Enterprise Service Cloud - Docs

Health Exposure Service API

This is an information message

Advanced usage

When managing this service in the ESC Portal, the same API is used. The difference is that the portal automates (and hence hides) some steps in order to increase usability. Using the API directly requires extra steps to be done manually. See the Certificate Lifecycle Workflow below.

Endpoint

The HES API is exposed under the endpoint https://hes.entcloud.swisscom.com/api/v1. The paths in this API must be appended to the endpoint path.

Common Values

In the API description below, the following values are repeatedly used either as request parameters or in responses, and hence described here for simplicity:

ValueTypeDescription
business-group-idstringThe UUID of the business group associated with the service instance
business-group-namestringThe name of the business group associated with the service instance
created-bystringRepresents the API user that created the service instance user
creation-datestringThe creation date of the user certificate
expiration-datestringThe expiration date of the user certificate
instance-idstringThe UUID of the service instance
instance-namestringThe name of the service instance
instance-statusstringThe status of the service instance. One of: IN PROGRESS, READY
user-certificatestringThe certificate of the service instance user
user-consumer-groupstringThe consumer group a service instance user is part of
user-contact-emailstringThe email address of the contact to notify when the user certificate approaches expiration
user-csrstringThe Base64-encoded certificate signing request used to generate the user certificate
user-descriptionstringThe description of the service instance user
user-idstringThe UUID of the service instance user
user-namestringThe name of the service instance user
user-statusstringThe status of the service instance user. One of: IN PROGRESS, READY
This is an information message

Please Note

Some operations require the business-group-id and business-group-name fields. These are needed for the future development of this service and are currently not used. The ESC Portal sets them to the values corresponding to the default business group of the tenant (i.e. the business group sharing the same name with the tenant).

REST API

GET
/tenants/{{tenant}}/instances — Lists all service instances for a tenant

Lists all service instances for a tenant.

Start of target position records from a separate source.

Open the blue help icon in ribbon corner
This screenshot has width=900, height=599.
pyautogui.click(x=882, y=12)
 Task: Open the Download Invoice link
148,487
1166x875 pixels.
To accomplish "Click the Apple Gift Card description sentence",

This is an information message

Please Note

In the current implementation, there can be zero or one service instances per tenant.

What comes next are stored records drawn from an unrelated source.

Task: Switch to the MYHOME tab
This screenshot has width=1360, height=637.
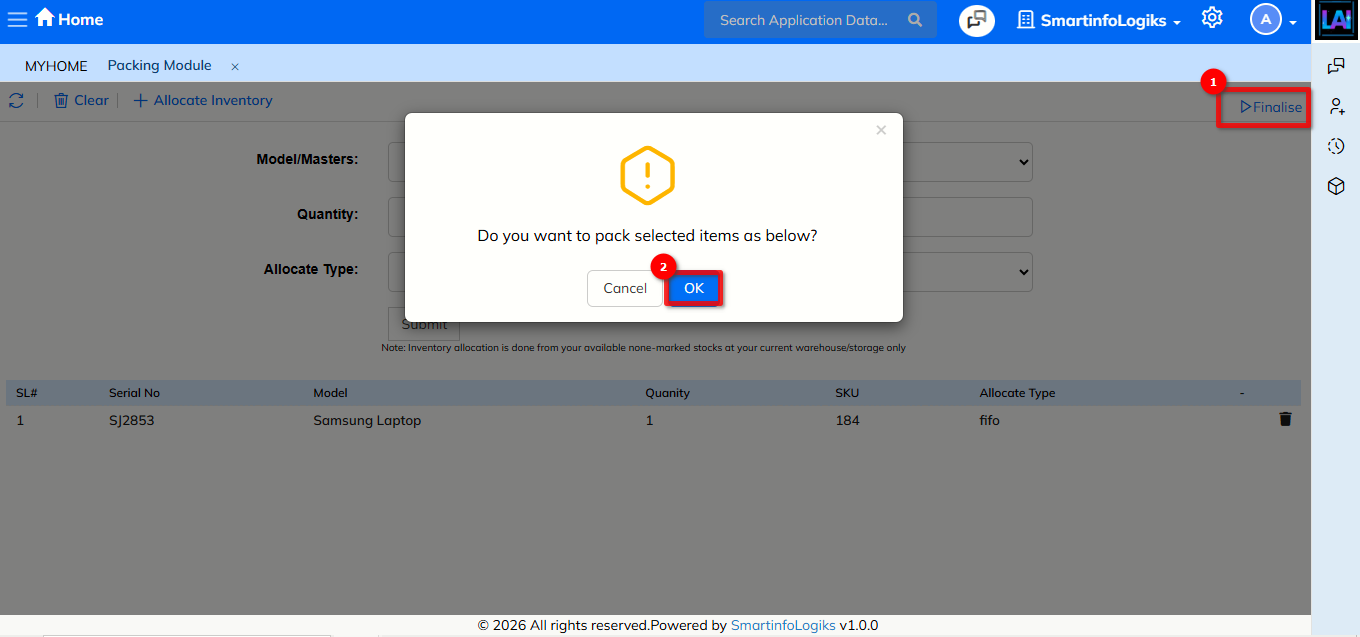Action: pos(56,66)
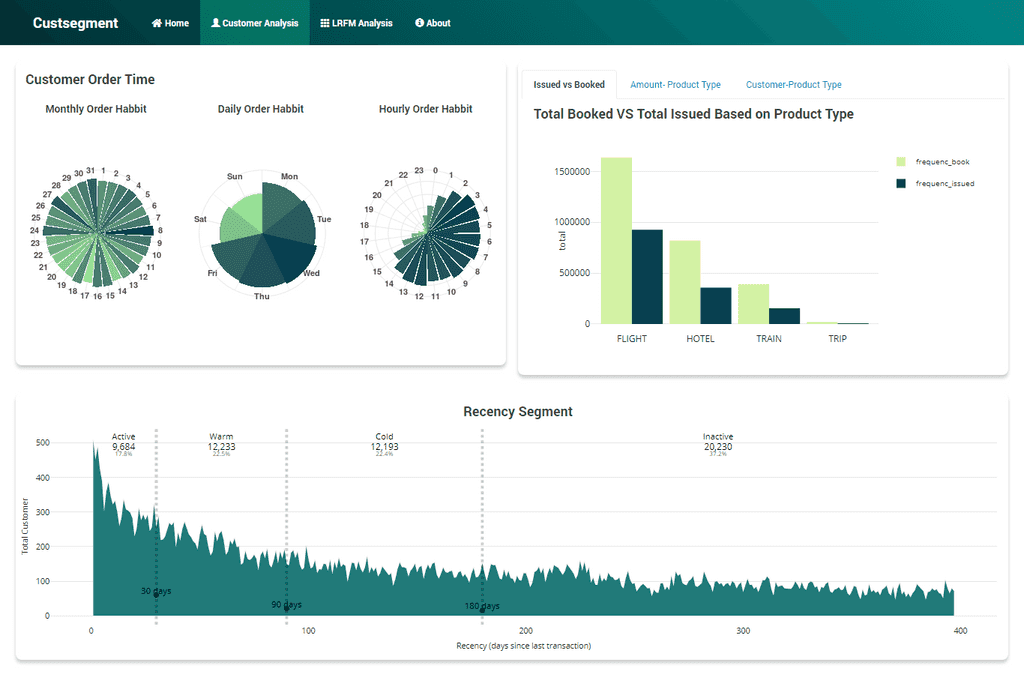Screen dimensions: 1024x696
Task: Open the Amount- Product Type tab
Action: click(675, 85)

curl --location --request GET '/tenants/{{tenant}}/instances' \
  --header 'Accept: application/json' \
  --header 'Authorization: Bearer {{token}}'

{
  "items": [
    {
      "businessGroupId": "{{business-group-id}}",
      "businessGroupName": "{{business-group-name}}",
      "id": "{{instance-id}}",
      "name": "{{instance-name}}",
      "status": "{{instance-status}}"
    }
  ]
}
POST
/tenants/{{tenant}}/instances — Creates a service instance

Creates a service instance

curl --location --request POST '/tenants/{{tenant}}/instances' \
  --header 'Accept: application/json' \
  --header 'Content-Type: application/json' \
  --header 'Authorization: Bearer {{token}}' \
  --data '{{request-payload}}'

{
  "businessGroupId": "{{business-group-id}}",
  "businessGroupName": "{{business-group-name}}"
}

{
  "id": "{{instance-id}}",
  "name": "{{instance-name}}",
}
GET
/tenants/{{tenant}}/instances/{{instance-id}} — Returns info about the service instance

Returns info about the service instance

curl --location --request GET '/tenants/{{tenant}}/instances/{{instance-id}}' \
  --header 'Accept: application/json' \
  --header 'Authorization: Bearer {{token}}'

{
  "businessGroupId": "{{business-group-id}}",
  "businessGroupName": "{{business-group-name}}",
  "id": "{{service-instance-id}}",
  "name": "{{service-instance-name}}",
  "status": "{{service-instance-status}}"
}
GET
/tenants/{{tenant}}/instances/{{instance-id}}/users — Lists all users for a service instance

Lists all users for a service instance. There can be zero or more users per service instance.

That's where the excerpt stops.